Paloma Picasso, daughter of the artist, was among his admirers
Yves Saint Laurent changed the face of the fashion industry when he became chief designer of the House of Dior at the age of 21.
His creations adorned some of the world's most famous women; he counted Catherine Deneuve, Paloma Picasso and Princess Grace of Monaco among his most ardent admirers.
But so much too of what ordinary women wear today has been influenced by Saint Laurent.
He designed clothes that reflected women's changing role in society; more confident personally, sexually and in the work-place.
Yves Saint Laurent was born in Algeria, on 1st August 1936. Although his parents were wealthy (his father owned a chain of cinemas), French Algerians were often looked down upon by people in mainland France.
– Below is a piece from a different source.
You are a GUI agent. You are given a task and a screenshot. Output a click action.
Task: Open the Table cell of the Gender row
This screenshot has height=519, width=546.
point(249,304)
The young Yves had an unhappy childhood. Because of his homosexuality, he said, he was bullied and generally ill-treated at school.
His mother brought him to Paris and he joined the House of Dior in 1954, and such was his impact that he became chief designer when Christian Dior died three years later.
Saint Laurent brought elegance and beauty to haute couture
There followed a period of unremitting success. He was credited with introducing short skirts and leather jackets to the world of haute couture in 1960.
But later that same year his world and career collapsed. He was conscripted into the French Army at the height of the Algerian war, and suffered a nervous breakdown.
After three months in hospital he was discharged from the Army as medically unfit. But his return to the House of Dior was short-lived - he left almost immediately amid rumours that he had been dismissed.
He denied this, and claimed that he had resigned because the fashion house wanted him to work in London.
A lean period followed, but he made a comeback designing costumes for Zizi Jeanmaire, the French cabaret artiste. His love of the theatre led to many more triumphs as a set and costume designer.
Razia Iqbal looks back at the life of Yves Saint Laurent
In 1962, with his business and personal partner, Pierre Berge, he founded what was to become the multi-million-pound Saint Laurent fashion and perfume empire.
His flair re-established him as one of the world's top designers, dictating couture and ready-to-wear fashions. He brought in the safari jacket, the cape, peasant flounces and military blousons.
Trouser suits were almost unheard of before Yves Saint Laurent. Biker jackets, blazers and turtleneck sweaters came courtesy of him. He made women's clothes both more sexy and elegant.
But his personal life was less successful. The depression that ended his military career persisted - his partner, Pierre Berge, once said Saint Laurent had been born with a nervous breakdown. His ego was famously fragile.
His designs were sexy and chic
In the 1970s and '80s, he retreated into excess, becoming addicted to drink and drugs. He also indulged in what he himself called "an extraordinary sex life".
He and Berge split romantically but remained business partners. Reclusive, Saint Laurent rarely left his Paris flat, where he lived surrounded by a massive art collection.
In 1999, he and Berge, having failed to find a suitable successor of their choice, sold their ready-to-wear company Yves Saint Laurent Rive Gauche to Gucci for $1bn after it had run into financial difficulties.
It was a decision he continued to regret, and left him a bitter and disillusioned man. He had little good to say for the new generation of designers, saying "I have nothing in common with this new world of fashion which has been reduced to mere window-dressing."
It was a sad end for a man whose very name became synonymous with elegance and beauty.